Debt buyers are very good at providing the precise testimony required to trigger the business records exception. But admissibility shouldn’t be about whether a debt buyer has recited verbatim the requirements of the exception. These requirements have been cheapened to the point of meaninglessness by debt buyers’ boilerplate affidavits that are robo-signed by low-level employees who don’t know the first thing about the legal concepts that they are testifying to. Rather, admissibility should be about whether the evidence is actually reliable.

SOURCE MATERIAL:
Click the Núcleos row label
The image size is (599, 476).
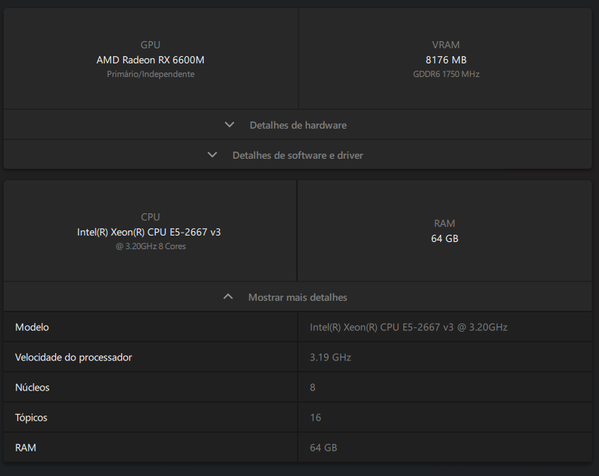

WRITTEN TASKS:
• 1. In the passage on debt buyers, who robo-signs the boilerplate affidavits?
• 2. Swap "admissibility" for "acceptance" in the passage on debt buyers, writing out everything from "Debt buyers are" down to "is actually reliable.".
Work only from the passage on debt buyers.

RESULTS OF THE EXERCISE:
• 1. Low-level employees who don't know the first thing about the legal concepts they are testifying to.

• 2.
Debt buyers are very good at providing the precise testimony required to trigger the business records exception. But acceptance shouldn’t be about whether a debt buyer has recited verbatim the requirements of the exception. These requirements have been cheapened to the point of meaninglessness by debt buyers’ boilerplate affidavits that are robo-signed by low-level employees who don’t know the first thing about the legal concepts that they are testifying to. Rather, acceptance should be about whether the evidence is actually reliable.